DIRECTIONS:
Render the lines of the items as a numbered list, skipping blank lines, covering only the stretch from the line containing "Image resolution: width=855" through the end of the items.

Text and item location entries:
----------------------------------------
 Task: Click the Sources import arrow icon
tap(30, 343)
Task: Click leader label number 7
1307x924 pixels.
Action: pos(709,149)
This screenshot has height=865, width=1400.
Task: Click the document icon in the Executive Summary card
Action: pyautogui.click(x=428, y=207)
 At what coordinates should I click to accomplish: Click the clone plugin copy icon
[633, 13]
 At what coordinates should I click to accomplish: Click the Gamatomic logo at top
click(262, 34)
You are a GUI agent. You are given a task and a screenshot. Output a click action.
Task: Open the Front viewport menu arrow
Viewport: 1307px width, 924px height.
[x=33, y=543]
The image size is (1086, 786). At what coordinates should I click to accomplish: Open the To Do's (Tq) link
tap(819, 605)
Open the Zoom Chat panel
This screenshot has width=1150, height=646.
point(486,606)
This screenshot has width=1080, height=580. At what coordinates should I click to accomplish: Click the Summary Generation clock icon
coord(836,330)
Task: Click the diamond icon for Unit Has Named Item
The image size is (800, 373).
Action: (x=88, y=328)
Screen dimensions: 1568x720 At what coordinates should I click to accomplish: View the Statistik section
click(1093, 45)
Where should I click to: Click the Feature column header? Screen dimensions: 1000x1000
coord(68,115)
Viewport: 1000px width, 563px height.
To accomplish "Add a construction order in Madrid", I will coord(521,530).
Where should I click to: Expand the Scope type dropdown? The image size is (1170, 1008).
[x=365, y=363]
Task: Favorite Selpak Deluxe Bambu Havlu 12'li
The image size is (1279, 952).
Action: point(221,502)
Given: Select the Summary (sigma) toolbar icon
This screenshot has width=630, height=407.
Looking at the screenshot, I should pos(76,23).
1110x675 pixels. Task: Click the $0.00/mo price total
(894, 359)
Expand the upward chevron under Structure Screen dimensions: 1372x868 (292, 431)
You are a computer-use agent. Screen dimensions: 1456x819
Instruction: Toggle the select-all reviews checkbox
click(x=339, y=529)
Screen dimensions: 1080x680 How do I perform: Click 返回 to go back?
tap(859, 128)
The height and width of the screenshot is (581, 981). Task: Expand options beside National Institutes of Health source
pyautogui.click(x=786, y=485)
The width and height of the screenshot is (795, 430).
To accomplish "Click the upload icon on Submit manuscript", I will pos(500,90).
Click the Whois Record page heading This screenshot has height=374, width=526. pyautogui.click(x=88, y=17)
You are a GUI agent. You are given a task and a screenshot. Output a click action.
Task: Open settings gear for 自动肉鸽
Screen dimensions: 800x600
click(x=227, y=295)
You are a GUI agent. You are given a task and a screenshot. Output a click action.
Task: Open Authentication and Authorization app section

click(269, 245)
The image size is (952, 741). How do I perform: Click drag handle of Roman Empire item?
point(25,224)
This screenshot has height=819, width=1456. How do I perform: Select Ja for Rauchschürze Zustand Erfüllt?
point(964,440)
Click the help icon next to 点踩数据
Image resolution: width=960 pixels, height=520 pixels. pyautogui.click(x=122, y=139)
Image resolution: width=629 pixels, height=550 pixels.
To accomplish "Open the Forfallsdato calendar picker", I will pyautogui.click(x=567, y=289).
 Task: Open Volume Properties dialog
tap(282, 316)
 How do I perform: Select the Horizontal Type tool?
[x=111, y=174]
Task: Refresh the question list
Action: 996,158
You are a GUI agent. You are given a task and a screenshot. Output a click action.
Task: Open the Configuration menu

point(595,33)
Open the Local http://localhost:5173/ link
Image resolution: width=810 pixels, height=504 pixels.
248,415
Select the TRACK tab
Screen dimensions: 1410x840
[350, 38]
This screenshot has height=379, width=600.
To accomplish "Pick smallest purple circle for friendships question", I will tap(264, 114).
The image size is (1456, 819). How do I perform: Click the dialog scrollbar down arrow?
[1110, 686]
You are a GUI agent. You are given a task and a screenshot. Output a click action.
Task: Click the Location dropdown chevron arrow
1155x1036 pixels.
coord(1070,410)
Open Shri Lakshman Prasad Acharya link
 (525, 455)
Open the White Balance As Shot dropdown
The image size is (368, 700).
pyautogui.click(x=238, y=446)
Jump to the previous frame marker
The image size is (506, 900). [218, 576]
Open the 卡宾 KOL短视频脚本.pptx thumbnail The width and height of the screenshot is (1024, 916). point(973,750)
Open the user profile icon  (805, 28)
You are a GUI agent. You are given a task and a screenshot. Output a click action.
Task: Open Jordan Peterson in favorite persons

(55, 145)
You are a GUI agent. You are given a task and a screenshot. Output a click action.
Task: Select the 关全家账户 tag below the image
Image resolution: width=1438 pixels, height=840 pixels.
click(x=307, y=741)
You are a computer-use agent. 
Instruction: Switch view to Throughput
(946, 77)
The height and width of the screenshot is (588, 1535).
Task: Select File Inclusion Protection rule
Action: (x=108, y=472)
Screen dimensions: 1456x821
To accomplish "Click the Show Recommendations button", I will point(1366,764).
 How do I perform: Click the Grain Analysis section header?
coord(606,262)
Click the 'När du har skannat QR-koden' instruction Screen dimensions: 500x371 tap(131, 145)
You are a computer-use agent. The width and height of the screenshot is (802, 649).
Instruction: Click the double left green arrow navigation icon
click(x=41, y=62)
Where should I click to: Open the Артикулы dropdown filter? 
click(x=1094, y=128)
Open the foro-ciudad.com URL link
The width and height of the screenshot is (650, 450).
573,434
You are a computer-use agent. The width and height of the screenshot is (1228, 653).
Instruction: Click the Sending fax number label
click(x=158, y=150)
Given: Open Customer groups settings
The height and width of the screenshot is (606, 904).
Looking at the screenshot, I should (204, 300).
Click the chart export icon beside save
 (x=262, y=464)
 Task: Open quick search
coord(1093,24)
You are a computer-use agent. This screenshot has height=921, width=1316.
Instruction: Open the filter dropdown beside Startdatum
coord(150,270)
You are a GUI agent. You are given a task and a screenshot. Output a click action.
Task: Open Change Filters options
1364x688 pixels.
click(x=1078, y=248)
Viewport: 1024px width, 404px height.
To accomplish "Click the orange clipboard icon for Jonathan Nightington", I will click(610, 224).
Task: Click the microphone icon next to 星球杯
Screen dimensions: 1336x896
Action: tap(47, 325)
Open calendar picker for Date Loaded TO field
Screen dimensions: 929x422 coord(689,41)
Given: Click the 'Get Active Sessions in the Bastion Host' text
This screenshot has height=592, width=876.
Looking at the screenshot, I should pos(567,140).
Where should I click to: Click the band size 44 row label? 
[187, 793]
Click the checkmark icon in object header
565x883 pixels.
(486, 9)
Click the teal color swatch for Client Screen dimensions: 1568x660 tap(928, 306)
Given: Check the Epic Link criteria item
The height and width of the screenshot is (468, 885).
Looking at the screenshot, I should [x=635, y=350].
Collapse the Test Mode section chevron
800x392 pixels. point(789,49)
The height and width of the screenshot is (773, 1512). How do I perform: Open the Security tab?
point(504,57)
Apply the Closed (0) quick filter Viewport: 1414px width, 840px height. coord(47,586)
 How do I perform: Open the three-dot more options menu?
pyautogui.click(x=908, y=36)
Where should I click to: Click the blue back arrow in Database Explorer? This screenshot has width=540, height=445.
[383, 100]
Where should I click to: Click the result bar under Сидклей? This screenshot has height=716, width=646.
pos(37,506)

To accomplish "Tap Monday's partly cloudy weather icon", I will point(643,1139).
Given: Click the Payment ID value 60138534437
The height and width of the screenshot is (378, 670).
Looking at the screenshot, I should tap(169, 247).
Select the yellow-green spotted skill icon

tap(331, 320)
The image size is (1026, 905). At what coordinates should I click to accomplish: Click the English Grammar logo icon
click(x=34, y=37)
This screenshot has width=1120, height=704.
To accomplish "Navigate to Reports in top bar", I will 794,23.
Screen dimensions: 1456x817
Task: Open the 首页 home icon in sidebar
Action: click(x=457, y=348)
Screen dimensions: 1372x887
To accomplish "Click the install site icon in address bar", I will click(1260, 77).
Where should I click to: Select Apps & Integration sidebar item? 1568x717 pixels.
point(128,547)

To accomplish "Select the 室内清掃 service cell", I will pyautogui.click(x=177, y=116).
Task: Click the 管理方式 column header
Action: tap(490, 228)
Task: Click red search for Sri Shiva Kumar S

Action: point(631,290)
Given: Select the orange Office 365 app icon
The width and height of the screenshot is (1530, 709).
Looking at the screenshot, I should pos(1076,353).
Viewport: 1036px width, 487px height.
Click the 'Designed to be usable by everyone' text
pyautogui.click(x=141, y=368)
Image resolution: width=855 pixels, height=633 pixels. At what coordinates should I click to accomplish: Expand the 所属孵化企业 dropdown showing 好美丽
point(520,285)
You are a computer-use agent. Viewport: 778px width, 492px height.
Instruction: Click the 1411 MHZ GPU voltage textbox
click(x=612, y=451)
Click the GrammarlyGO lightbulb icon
----------------------------------------
WORKED SOLUTION:
1. Image resolution: width=855 pixels, height=633 pixels. At what coordinates should I click to accomplish: Expand the 所属孵化企业 dropdown showing 好美丽
2. point(520,285)
3. You are a computer-use agent. Viewport: 778px width, 492px height.
4. Instruction: Click the 1411 MHZ GPU voltage textbox
5. click(x=612, y=451)
6. Click the GrammarlyGO lightbulb icon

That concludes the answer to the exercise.